Mr Gan highlighted how the company's R&D centre has collaborated with public research institutions, academia and local enterprises in Singapore over the years, and these partnerships play an important role in Singapore's innovation ecosystem.

He also noted Nestle's plans to strengthen its capabilities in plant-based meats and to localise products to capture the growing market in Asia.

This comes on the back of recent investments in Singapore's food tech ecosystem by other industry players such as Swiss flavours and fragrances manufacturer Givaudan and Eat Just, a maker of plant-based alternatives headquartered in the United States.
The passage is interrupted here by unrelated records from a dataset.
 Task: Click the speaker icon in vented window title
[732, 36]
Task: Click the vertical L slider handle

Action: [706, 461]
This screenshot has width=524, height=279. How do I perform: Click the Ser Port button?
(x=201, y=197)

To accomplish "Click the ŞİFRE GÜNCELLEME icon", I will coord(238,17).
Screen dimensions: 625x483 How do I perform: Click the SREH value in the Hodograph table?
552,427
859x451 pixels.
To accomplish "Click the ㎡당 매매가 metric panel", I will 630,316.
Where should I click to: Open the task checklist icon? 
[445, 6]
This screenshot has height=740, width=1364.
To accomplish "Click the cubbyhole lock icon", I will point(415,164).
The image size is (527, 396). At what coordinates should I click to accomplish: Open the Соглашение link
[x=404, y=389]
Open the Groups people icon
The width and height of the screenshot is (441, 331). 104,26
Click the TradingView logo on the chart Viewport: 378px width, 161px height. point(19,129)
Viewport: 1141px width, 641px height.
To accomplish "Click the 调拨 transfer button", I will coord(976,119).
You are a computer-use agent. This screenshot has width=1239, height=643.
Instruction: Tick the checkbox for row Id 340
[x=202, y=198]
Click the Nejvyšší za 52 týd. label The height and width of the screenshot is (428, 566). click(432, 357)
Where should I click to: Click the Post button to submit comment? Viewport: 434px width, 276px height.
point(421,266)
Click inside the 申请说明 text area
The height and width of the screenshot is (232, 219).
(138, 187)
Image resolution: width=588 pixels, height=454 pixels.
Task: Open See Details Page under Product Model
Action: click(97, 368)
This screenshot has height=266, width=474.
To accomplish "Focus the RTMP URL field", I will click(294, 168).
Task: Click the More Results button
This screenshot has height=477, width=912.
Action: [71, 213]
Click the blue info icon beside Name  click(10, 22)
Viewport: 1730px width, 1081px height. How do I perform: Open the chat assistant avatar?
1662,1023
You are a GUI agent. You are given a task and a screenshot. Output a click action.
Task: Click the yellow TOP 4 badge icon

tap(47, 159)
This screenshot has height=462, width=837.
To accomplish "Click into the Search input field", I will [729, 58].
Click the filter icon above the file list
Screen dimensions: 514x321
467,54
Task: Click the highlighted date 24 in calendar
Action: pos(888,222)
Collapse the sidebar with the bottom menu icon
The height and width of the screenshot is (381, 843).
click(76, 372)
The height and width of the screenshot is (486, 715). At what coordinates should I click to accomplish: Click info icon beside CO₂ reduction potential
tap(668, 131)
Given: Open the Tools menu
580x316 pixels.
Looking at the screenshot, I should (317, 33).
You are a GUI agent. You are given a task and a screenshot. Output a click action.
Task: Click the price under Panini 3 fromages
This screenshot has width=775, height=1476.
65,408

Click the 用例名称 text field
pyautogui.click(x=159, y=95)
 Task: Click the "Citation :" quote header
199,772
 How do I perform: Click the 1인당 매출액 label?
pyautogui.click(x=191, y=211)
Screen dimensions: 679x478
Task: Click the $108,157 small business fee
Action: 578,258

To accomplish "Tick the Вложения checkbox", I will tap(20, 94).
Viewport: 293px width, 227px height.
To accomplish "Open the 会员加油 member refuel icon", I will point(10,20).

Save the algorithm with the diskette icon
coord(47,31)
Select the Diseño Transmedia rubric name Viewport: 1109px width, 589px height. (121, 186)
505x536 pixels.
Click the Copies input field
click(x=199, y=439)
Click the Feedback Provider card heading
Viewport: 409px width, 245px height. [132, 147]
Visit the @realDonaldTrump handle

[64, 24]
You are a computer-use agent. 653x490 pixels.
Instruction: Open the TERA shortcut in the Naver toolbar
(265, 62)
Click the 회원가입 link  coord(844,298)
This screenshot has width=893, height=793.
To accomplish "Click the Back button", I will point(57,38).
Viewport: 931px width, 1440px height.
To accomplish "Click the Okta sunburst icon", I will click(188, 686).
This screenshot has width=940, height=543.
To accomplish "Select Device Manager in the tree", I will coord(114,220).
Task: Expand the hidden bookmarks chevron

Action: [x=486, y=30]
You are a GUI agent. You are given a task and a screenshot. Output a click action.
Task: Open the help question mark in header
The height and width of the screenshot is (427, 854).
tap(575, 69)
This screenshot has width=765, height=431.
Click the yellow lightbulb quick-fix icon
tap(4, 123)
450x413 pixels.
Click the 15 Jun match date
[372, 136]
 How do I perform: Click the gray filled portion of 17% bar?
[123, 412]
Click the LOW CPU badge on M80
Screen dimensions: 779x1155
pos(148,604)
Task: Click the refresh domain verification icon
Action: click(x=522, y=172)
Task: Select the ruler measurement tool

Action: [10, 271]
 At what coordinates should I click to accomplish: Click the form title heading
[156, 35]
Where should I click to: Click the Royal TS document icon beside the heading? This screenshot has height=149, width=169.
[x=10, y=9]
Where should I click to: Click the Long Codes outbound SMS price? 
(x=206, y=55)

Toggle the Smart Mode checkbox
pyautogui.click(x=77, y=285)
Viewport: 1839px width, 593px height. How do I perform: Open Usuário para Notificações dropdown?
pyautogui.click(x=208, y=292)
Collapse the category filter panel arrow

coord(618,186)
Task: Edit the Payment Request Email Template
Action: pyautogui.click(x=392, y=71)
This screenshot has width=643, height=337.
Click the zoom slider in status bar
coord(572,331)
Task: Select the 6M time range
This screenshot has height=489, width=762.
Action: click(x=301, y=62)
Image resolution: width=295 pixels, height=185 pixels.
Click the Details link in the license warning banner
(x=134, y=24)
Nestle's efforts will further enhance Singapore's position as an innovation leader in alternative proteins, Mr Gan said.

EDB executive vice-president Cindy Koh said that Nestle's accelerator programme will catalyse further partnerships in Singapore's food tech ecosystem, generating positive spillover effects through knowledge and technology transfer, which will strengthen the local talent base in the sector.

Nestle, which opened its first manufacturing plant here in 1968, employs more than 600 people in Singapore and markets more than 500 different products ranging from ice cream to soya sauce.

Mr Chris Johnson, Nestle chief executive for Asia, Oceania and sub-Saharan Africa, said: "If you want to be successful in our business, you need a good understanding of the flavours people love, the dishes they want to serve to their families, the food trends they want to try.

"That's why it's so important to have a research and development team in Singapore, here in the heart of South-east Asia, a centre of excellence driving innovation and product development in Asia, for Asia."

The company's R&D centre in Singapore has contributed to the innovation of various products, such as powdered chocolate beverage Milo, plant-based food products and non-dairy coffee creamers.